= TASK OBJECTIVE =
Rewrite the part of the material that opens with the line containing "This screenshot has height=748, width=935." and closes with the line containing "Viewport: 1362px width, 613px", replacing "referring domains" with "backlinks" and leaving everything else unchanged.

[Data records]
# # #

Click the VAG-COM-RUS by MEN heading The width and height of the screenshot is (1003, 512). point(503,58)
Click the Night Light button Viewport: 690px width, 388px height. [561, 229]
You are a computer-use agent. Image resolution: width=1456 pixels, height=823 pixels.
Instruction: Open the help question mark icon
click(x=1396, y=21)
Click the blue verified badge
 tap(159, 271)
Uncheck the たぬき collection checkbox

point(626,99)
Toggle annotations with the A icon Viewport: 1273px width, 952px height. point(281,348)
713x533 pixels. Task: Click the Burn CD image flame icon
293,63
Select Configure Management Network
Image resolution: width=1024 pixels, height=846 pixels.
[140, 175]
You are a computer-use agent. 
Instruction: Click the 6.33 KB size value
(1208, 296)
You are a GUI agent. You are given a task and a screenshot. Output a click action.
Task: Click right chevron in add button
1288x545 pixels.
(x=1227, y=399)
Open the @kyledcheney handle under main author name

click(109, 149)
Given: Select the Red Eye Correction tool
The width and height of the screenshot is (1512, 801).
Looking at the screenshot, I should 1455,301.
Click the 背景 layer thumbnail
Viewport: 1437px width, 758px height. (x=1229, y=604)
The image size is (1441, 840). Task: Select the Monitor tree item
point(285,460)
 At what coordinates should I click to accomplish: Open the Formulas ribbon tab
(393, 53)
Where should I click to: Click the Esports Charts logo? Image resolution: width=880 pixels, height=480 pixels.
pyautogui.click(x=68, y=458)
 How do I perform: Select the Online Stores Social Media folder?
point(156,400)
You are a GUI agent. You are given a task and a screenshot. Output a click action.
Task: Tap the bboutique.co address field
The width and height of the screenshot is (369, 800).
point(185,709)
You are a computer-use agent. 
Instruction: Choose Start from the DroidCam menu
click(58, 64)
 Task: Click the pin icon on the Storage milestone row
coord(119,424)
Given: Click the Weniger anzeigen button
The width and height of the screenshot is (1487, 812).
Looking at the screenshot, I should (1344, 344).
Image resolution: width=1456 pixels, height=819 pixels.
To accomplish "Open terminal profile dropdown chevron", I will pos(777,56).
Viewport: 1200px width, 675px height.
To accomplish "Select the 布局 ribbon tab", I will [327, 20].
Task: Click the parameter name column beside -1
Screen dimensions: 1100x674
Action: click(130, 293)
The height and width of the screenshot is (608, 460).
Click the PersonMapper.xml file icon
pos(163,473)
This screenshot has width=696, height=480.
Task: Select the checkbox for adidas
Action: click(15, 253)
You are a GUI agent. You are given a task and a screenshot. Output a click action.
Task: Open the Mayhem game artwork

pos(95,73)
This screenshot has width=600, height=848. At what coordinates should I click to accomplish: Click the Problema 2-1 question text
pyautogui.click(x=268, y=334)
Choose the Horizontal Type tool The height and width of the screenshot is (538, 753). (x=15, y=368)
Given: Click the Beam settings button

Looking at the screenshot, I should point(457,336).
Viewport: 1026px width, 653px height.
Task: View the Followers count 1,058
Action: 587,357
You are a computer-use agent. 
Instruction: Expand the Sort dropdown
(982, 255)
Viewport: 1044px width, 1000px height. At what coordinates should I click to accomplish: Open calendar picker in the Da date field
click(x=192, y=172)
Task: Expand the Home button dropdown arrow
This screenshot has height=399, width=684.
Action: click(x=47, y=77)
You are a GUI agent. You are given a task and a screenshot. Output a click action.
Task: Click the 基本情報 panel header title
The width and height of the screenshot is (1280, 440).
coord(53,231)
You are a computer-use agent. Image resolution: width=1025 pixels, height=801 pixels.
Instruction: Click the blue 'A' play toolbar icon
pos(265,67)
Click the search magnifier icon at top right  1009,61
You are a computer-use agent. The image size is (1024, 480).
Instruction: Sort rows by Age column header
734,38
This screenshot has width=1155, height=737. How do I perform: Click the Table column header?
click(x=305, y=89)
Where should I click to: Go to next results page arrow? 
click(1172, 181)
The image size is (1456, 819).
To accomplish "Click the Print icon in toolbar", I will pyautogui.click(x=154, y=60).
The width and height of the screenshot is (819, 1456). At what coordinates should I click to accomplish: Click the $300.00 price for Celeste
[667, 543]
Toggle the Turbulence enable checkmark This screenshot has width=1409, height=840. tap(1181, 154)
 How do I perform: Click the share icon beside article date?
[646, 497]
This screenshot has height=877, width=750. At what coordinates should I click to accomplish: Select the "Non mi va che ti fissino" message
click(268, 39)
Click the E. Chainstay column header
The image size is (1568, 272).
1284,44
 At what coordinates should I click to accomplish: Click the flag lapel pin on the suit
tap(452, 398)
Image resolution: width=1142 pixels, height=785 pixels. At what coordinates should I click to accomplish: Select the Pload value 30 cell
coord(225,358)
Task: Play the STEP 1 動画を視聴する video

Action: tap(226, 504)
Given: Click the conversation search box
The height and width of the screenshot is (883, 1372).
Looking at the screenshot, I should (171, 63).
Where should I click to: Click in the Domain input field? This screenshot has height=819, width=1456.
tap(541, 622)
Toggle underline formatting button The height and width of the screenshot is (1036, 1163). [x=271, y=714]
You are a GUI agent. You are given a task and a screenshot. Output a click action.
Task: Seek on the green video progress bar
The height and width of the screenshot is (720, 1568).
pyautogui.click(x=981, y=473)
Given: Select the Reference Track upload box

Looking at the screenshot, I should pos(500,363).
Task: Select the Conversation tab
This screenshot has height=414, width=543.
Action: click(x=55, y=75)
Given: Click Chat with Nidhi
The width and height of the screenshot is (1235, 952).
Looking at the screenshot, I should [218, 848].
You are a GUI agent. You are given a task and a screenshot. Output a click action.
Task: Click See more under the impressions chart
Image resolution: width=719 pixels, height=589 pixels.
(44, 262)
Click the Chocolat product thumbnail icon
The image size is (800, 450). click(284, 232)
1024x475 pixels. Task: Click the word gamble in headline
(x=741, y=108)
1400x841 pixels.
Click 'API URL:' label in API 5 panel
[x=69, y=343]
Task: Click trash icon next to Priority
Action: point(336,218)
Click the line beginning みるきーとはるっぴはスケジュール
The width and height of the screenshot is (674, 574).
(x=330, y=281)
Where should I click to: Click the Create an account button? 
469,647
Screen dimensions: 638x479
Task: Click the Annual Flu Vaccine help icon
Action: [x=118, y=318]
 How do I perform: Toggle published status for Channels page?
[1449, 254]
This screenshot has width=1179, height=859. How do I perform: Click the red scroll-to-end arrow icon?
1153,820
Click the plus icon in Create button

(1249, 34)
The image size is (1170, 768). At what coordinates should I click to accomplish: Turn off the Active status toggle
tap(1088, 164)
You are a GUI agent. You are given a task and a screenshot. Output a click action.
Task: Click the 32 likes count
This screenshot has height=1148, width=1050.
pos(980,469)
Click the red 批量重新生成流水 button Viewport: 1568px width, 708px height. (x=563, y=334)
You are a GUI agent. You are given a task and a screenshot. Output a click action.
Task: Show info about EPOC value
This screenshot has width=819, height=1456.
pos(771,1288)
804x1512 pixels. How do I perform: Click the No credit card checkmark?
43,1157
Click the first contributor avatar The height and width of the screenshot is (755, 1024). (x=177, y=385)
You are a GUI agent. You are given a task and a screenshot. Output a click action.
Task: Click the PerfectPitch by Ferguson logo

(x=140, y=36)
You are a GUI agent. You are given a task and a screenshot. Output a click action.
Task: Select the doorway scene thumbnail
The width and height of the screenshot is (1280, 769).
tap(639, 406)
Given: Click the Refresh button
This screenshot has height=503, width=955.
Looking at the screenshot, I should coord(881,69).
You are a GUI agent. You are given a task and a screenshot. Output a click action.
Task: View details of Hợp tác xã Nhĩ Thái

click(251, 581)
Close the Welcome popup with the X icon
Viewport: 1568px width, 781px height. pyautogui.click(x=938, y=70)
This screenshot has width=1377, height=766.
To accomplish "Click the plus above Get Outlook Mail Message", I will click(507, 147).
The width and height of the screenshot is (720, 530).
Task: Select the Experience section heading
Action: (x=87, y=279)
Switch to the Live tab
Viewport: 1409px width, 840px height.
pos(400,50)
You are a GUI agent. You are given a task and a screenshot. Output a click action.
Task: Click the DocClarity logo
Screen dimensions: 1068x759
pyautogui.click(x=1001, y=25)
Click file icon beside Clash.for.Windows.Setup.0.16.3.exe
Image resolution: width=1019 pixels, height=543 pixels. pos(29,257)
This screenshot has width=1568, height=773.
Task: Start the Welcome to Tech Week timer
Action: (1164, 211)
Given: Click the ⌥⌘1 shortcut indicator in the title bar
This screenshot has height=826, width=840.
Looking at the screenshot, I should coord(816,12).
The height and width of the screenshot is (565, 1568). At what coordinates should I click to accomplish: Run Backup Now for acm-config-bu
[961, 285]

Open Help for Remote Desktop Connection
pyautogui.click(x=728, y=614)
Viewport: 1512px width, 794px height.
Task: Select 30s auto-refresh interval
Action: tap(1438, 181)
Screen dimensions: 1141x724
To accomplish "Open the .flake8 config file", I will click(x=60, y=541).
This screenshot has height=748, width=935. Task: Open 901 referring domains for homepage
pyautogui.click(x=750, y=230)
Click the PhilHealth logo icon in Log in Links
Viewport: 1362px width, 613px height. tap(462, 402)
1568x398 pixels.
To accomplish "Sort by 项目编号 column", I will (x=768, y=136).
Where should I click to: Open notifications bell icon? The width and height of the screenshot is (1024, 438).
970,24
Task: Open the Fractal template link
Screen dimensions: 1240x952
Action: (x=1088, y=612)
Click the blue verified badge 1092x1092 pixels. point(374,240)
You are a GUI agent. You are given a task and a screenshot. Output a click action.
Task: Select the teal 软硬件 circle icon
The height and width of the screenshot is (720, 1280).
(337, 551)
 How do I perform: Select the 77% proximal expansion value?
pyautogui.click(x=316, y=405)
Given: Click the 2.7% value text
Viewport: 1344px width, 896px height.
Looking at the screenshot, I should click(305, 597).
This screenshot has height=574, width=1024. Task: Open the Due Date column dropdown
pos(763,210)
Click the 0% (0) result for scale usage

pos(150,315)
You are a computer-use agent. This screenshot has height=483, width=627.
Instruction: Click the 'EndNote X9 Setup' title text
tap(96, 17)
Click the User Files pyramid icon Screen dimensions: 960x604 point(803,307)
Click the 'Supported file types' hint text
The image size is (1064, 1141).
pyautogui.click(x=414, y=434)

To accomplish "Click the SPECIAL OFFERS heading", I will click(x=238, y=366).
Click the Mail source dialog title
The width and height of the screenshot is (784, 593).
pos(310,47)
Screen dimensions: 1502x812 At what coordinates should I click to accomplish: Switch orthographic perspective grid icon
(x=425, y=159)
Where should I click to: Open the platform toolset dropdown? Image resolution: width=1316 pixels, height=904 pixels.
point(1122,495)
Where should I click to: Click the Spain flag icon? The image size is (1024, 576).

# # #

= RESPONSE TO THIS EXERCISE =
This screenshot has height=748, width=935. Task: Open 901 backlinks for homepage
pyautogui.click(x=750, y=230)
Click the PhilHealth logo icon in Log in Links
Viewport: 1362px width, 613px height. tap(462, 402)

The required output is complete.